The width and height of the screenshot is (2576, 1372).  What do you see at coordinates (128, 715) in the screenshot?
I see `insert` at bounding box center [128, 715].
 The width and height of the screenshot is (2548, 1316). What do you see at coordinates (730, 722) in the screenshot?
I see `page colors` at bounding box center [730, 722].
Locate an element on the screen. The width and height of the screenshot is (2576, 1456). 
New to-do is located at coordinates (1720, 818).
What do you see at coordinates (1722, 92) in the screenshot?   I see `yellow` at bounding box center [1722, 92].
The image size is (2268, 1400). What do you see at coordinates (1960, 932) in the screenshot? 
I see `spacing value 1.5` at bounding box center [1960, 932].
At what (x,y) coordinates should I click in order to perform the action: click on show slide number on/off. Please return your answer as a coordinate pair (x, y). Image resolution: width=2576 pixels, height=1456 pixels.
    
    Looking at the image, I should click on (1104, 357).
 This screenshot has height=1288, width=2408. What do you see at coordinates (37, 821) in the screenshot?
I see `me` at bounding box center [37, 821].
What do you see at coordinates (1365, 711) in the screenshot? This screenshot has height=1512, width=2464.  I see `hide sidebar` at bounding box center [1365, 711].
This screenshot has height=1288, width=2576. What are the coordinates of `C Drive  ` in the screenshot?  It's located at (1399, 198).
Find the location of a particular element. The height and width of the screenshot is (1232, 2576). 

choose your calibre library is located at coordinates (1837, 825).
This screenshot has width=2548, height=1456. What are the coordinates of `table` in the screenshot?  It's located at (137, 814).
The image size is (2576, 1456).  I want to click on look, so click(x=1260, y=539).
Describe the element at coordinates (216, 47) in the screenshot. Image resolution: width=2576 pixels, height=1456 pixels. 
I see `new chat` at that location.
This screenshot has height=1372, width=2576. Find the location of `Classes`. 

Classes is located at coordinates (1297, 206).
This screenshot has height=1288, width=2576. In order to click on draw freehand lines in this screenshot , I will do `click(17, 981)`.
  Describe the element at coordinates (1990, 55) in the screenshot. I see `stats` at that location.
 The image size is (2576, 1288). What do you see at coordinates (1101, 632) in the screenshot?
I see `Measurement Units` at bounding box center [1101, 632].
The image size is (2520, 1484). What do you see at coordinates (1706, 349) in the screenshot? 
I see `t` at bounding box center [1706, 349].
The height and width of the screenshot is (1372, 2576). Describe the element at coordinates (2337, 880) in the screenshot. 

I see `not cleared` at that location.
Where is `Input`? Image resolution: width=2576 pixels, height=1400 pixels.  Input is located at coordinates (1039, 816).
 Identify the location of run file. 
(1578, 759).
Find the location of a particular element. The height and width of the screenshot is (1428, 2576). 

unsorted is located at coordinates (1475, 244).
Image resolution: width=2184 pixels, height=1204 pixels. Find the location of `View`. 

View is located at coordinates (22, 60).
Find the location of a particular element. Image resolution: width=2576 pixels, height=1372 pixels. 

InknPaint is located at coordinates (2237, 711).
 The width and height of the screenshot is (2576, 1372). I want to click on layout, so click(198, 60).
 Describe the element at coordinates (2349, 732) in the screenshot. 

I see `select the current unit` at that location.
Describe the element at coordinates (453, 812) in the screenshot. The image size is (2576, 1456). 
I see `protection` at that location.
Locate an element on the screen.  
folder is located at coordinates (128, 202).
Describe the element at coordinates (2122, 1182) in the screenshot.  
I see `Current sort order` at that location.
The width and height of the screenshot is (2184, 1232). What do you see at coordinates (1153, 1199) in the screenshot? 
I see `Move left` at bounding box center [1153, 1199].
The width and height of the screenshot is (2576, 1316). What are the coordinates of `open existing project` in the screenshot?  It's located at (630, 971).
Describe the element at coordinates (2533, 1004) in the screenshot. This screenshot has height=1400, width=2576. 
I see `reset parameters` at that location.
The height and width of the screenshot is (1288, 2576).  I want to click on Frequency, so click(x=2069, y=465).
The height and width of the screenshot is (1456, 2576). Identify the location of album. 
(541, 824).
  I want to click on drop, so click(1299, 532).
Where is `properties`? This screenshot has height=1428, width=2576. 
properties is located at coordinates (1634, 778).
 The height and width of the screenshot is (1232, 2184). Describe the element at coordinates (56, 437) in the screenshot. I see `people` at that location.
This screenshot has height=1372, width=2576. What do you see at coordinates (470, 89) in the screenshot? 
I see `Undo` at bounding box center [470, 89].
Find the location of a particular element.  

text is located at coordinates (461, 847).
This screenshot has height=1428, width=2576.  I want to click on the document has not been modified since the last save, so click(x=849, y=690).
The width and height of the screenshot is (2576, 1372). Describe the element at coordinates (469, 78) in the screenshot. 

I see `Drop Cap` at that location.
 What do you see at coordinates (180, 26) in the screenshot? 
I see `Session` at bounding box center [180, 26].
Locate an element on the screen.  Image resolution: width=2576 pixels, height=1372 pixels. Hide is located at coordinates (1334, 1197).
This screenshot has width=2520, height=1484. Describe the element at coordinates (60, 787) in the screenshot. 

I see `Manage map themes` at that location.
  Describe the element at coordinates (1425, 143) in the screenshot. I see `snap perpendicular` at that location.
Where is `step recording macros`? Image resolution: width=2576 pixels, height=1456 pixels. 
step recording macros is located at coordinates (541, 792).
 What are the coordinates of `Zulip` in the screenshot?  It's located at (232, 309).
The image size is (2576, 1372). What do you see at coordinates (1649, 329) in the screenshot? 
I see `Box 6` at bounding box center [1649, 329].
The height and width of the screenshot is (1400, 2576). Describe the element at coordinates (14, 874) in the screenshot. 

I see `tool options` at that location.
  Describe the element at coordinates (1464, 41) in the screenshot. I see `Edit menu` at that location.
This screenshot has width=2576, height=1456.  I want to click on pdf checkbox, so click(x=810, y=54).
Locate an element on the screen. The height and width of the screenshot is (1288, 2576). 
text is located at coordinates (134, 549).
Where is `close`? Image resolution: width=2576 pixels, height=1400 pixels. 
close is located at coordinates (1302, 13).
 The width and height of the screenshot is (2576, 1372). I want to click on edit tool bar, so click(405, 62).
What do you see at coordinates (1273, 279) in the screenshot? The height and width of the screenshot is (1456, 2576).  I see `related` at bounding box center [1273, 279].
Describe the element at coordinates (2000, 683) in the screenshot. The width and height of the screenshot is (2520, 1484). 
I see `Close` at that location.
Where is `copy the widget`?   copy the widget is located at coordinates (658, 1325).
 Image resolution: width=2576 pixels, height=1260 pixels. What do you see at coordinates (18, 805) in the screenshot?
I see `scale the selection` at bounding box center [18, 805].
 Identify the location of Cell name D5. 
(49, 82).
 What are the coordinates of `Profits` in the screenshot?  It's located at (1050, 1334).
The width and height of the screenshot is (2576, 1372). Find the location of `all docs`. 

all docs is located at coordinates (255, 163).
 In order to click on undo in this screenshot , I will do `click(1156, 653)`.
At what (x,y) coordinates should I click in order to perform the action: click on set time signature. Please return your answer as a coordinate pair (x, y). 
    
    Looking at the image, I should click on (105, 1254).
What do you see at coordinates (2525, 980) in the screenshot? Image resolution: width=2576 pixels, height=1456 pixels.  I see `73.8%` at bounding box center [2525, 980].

┄┄┄┄┄┄┄┄┄┄

What you are asked to do: Copy every item above word for word, with no changes.

Complete answer:
The width and height of the screenshot is (2576, 1372).  What do you see at coordinates (128, 715) in the screenshot?
I see `insert` at bounding box center [128, 715].
 The width and height of the screenshot is (2548, 1316). What do you see at coordinates (730, 722) in the screenshot?
I see `page colors` at bounding box center [730, 722].
Locate an element on the screen. The width and height of the screenshot is (2576, 1456). 
New to-do is located at coordinates (1720, 818).
What do you see at coordinates (1722, 92) in the screenshot?   I see `yellow` at bounding box center [1722, 92].
The image size is (2268, 1400). What do you see at coordinates (1960, 932) in the screenshot? 
I see `spacing value 1.5` at bounding box center [1960, 932].
At what (x,y) coordinates should I click in order to perform the action: click on show slide number on/off. Please return your answer as a coordinate pair (x, y). Image resolution: width=2576 pixels, height=1456 pixels.
    
    Looking at the image, I should click on (1104, 357).
 This screenshot has height=1288, width=2408. What do you see at coordinates (37, 821) in the screenshot?
I see `me` at bounding box center [37, 821].
What do you see at coordinates (1365, 711) in the screenshot? This screenshot has height=1512, width=2464.  I see `hide sidebar` at bounding box center [1365, 711].
This screenshot has height=1288, width=2576. What are the coordinates of `C Drive  ` in the screenshot?  It's located at (1399, 198).
Find the location of a particular element. The height and width of the screenshot is (1232, 2576). 

choose your calibre library is located at coordinates (1837, 825).
This screenshot has width=2548, height=1456. What are the coordinates of `table` in the screenshot?  It's located at (137, 814).
The image size is (2576, 1456).  I want to click on look, so click(x=1260, y=539).
Describe the element at coordinates (216, 47) in the screenshot. Image resolution: width=2576 pixels, height=1456 pixels. 
I see `new chat` at that location.
This screenshot has height=1372, width=2576. Find the location of `Classes`. 

Classes is located at coordinates (1297, 206).
This screenshot has height=1288, width=2576. In order to click on draw freehand lines in this screenshot , I will do `click(17, 981)`.
  Describe the element at coordinates (1990, 55) in the screenshot. I see `stats` at that location.
 The image size is (2576, 1288). What do you see at coordinates (1101, 632) in the screenshot?
I see `Measurement Units` at bounding box center [1101, 632].
The image size is (2520, 1484). What do you see at coordinates (1706, 349) in the screenshot? 
I see `t` at bounding box center [1706, 349].
The height and width of the screenshot is (1372, 2576). Describe the element at coordinates (2337, 880) in the screenshot. 

I see `not cleared` at that location.
Where is `Input`? Image resolution: width=2576 pixels, height=1400 pixels.  Input is located at coordinates (1039, 816).
 Identify the location of run file. 
(1578, 759).
Find the location of a particular element. The height and width of the screenshot is (1428, 2576). 

unsorted is located at coordinates (1475, 244).
Image resolution: width=2184 pixels, height=1204 pixels. Find the location of `View`. 

View is located at coordinates (22, 60).
Find the location of a particular element. Image resolution: width=2576 pixels, height=1372 pixels. 

InknPaint is located at coordinates (2237, 711).
 The width and height of the screenshot is (2576, 1372). I want to click on layout, so click(198, 60).
 Describe the element at coordinates (2349, 732) in the screenshot. 

I see `select the current unit` at that location.
Describe the element at coordinates (453, 812) in the screenshot. The image size is (2576, 1456). 
I see `protection` at that location.
Locate an element on the screen.  
folder is located at coordinates (128, 202).
Describe the element at coordinates (2122, 1182) in the screenshot.  
I see `Current sort order` at that location.
The width and height of the screenshot is (2184, 1232). What do you see at coordinates (1153, 1199) in the screenshot? 
I see `Move left` at bounding box center [1153, 1199].
The width and height of the screenshot is (2576, 1316). What are the coordinates of `open existing project` in the screenshot?  It's located at (630, 971).
Describe the element at coordinates (2533, 1004) in the screenshot. This screenshot has height=1400, width=2576. 
I see `reset parameters` at that location.
The height and width of the screenshot is (1288, 2576).  I want to click on Frequency, so click(x=2069, y=465).
The height and width of the screenshot is (1456, 2576). Identify the location of album. 
(541, 824).
  I want to click on drop, so click(1299, 532).
Where is `properties`? This screenshot has height=1428, width=2576. 
properties is located at coordinates (1634, 778).
 The height and width of the screenshot is (1232, 2184). Describe the element at coordinates (56, 437) in the screenshot. I see `people` at that location.
This screenshot has height=1372, width=2576. What do you see at coordinates (470, 89) in the screenshot? 
I see `Undo` at bounding box center [470, 89].
Find the location of a particular element.  

text is located at coordinates (461, 847).
This screenshot has height=1428, width=2576.  I want to click on the document has not been modified since the last save, so click(x=849, y=690).
The width and height of the screenshot is (2576, 1372). Describe the element at coordinates (469, 78) in the screenshot. 

I see `Drop Cap` at that location.
 What do you see at coordinates (180, 26) in the screenshot? 
I see `Session` at bounding box center [180, 26].
Locate an element on the screen.  Image resolution: width=2576 pixels, height=1372 pixels. Hide is located at coordinates (1334, 1197).
This screenshot has width=2520, height=1484. Describe the element at coordinates (60, 787) in the screenshot. 

I see `Manage map themes` at that location.
  Describe the element at coordinates (1425, 143) in the screenshot. I see `snap perpendicular` at that location.
Where is `step recording macros`? Image resolution: width=2576 pixels, height=1456 pixels. 
step recording macros is located at coordinates (541, 792).
 What are the coordinates of `Zulip` in the screenshot?  It's located at (232, 309).
The image size is (2576, 1372). What do you see at coordinates (1649, 329) in the screenshot? 
I see `Box 6` at bounding box center [1649, 329].
The height and width of the screenshot is (1400, 2576). Describe the element at coordinates (14, 874) in the screenshot. 

I see `tool options` at that location.
  Describe the element at coordinates (1464, 41) in the screenshot. I see `Edit menu` at that location.
This screenshot has width=2576, height=1456.  I want to click on pdf checkbox, so click(x=810, y=54).
Locate an element on the screen. The height and width of the screenshot is (1288, 2576). 
text is located at coordinates (134, 549).
Where is `close`? Image resolution: width=2576 pixels, height=1400 pixels. 
close is located at coordinates (1302, 13).
 The width and height of the screenshot is (2576, 1372). I want to click on edit tool bar, so click(405, 62).
What do you see at coordinates (1273, 279) in the screenshot? The height and width of the screenshot is (1456, 2576).  I see `related` at bounding box center [1273, 279].
Describe the element at coordinates (2000, 683) in the screenshot. The width and height of the screenshot is (2520, 1484). 
I see `Close` at that location.
Where is `copy the widget`?   copy the widget is located at coordinates (658, 1325).
 Image resolution: width=2576 pixels, height=1260 pixels. What do you see at coordinates (18, 805) in the screenshot?
I see `scale the selection` at bounding box center [18, 805].
 Identify the location of Cell name D5. 
(49, 82).
 What are the coordinates of `Profits` in the screenshot?  It's located at (1050, 1334).
The width and height of the screenshot is (2576, 1372). Find the location of `all docs`. 

all docs is located at coordinates (255, 163).
 In order to click on undo in this screenshot , I will do `click(1156, 653)`.
At what (x,y) coordinates should I click in order to perform the action: click on set time signature. Please return your answer as a coordinate pair (x, y). 
    
    Looking at the image, I should click on (105, 1254).
What do you see at coordinates (2525, 980) in the screenshot? Image resolution: width=2576 pixels, height=1456 pixels.  I see `73.8%` at bounding box center [2525, 980].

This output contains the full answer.